In this exercise, each record below is to be written out again exactly.

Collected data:
• • • •

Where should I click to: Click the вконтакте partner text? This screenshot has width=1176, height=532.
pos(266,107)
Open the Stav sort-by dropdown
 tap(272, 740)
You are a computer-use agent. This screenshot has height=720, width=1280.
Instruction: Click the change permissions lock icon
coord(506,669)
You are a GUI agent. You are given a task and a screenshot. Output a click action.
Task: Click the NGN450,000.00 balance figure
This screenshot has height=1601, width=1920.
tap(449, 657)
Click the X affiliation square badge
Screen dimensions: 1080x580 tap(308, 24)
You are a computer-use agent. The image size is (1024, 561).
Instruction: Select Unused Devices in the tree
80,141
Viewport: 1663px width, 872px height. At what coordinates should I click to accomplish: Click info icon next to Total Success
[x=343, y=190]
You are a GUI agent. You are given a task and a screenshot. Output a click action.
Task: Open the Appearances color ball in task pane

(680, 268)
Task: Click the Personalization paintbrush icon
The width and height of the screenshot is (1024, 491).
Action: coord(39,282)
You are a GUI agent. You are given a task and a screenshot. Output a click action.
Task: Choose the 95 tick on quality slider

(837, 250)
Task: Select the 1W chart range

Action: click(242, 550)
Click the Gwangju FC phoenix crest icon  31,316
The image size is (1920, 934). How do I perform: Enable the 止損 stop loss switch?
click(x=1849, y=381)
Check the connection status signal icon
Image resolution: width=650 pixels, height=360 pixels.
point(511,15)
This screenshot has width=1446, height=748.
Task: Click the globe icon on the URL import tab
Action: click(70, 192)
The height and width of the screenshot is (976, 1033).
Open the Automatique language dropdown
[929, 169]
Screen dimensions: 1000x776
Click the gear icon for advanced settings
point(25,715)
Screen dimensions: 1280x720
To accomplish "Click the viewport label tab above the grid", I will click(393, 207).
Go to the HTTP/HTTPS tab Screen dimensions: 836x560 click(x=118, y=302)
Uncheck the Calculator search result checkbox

• • • •

=== The completed task ===
Where should I click to: Click the вконтакте partner text? This screenshot has width=1176, height=532.
pos(266,107)
Open the Stav sort-by dropdown
 tap(272, 740)
You are a computer-use agent. This screenshot has height=720, width=1280.
Instruction: Click the change permissions lock icon
coord(506,669)
You are a GUI agent. You are given a task and a screenshot. Output a click action.
Task: Click the NGN450,000.00 balance figure
This screenshot has height=1601, width=1920.
tap(449, 657)
Click the X affiliation square badge
Screen dimensions: 1080x580 tap(308, 24)
You are a computer-use agent. The image size is (1024, 561).
Instruction: Select Unused Devices in the tree
80,141
Viewport: 1663px width, 872px height. At what coordinates should I click to accomplish: Click info icon next to Total Success
[x=343, y=190]
You are a GUI agent. You are given a task and a screenshot. Output a click action.
Task: Open the Appearances color ball in task pane

(680, 268)
Task: Click the Personalization paintbrush icon
The width and height of the screenshot is (1024, 491).
Action: coord(39,282)
You are a GUI agent. You are given a task and a screenshot. Output a click action.
Task: Choose the 95 tick on quality slider

(837, 250)
Task: Select the 1W chart range

Action: click(242, 550)
Click the Gwangju FC phoenix crest icon  31,316
The image size is (1920, 934). How do I perform: Enable the 止損 stop loss switch?
click(x=1849, y=381)
Check the connection status signal icon
Image resolution: width=650 pixels, height=360 pixels.
point(511,15)
This screenshot has width=1446, height=748.
Task: Click the globe icon on the URL import tab
Action: click(70, 192)
The height and width of the screenshot is (976, 1033).
Open the Automatique language dropdown
[929, 169]
Screen dimensions: 1000x776
Click the gear icon for advanced settings
point(25,715)
Screen dimensions: 1280x720
To accomplish "Click the viewport label tab above the grid", I will click(393, 207).
Go to the HTTP/HTTPS tab Screen dimensions: 836x560 click(x=118, y=302)
Uncheck the Calculator search result checkbox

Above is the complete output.